Assignment |
Transcribe all the entries word for word, skipping the pictures.

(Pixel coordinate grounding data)
##############################
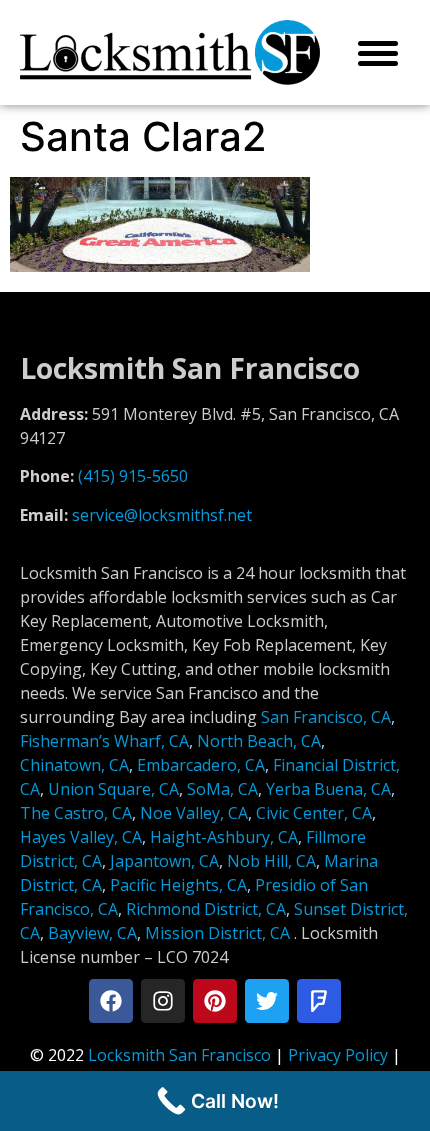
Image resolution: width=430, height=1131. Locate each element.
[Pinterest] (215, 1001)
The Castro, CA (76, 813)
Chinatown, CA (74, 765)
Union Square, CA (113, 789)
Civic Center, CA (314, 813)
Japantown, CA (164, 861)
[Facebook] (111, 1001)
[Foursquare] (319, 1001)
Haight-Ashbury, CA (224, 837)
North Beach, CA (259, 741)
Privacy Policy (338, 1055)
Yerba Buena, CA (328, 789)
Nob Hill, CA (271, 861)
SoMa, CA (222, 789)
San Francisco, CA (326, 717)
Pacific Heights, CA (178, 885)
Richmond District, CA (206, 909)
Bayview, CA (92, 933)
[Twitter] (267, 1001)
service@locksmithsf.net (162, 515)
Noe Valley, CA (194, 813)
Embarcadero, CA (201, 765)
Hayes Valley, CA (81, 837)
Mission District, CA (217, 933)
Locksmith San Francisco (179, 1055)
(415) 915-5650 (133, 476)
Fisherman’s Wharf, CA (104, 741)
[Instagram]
##############################
Reply |
Image resolution: width=430, height=1131. Locate each element.
[Pinterest] (215, 1001)
The Castro, CA (76, 813)
Chinatown, CA (74, 765)
Union Square, CA (113, 789)
Civic Center, CA (314, 813)
Japantown, CA (164, 861)
[Facebook] (111, 1001)
[Foursquare] (319, 1001)
Haight-Ashbury, CA (224, 837)
North Beach, CA (259, 741)
Privacy Policy (338, 1055)
Yerba Buena, CA (328, 789)
Nob Hill, CA (271, 861)
SoMa, CA (222, 789)
San Francisco, CA (326, 717)
Pacific Heights, CA (178, 885)
Richmond District, CA (206, 909)
Bayview, CA (92, 933)
[Twitter] (267, 1001)
service@locksmithsf.net (162, 515)
Noe Valley, CA (194, 813)
Embarcadero, CA (201, 765)
Hayes Valley, CA (81, 837)
Mission District, CA (217, 933)
Locksmith San Francisco (179, 1055)
(415) 915-5650 (133, 476)
Fisherman’s Wharf, CA (104, 741)
[Instagram]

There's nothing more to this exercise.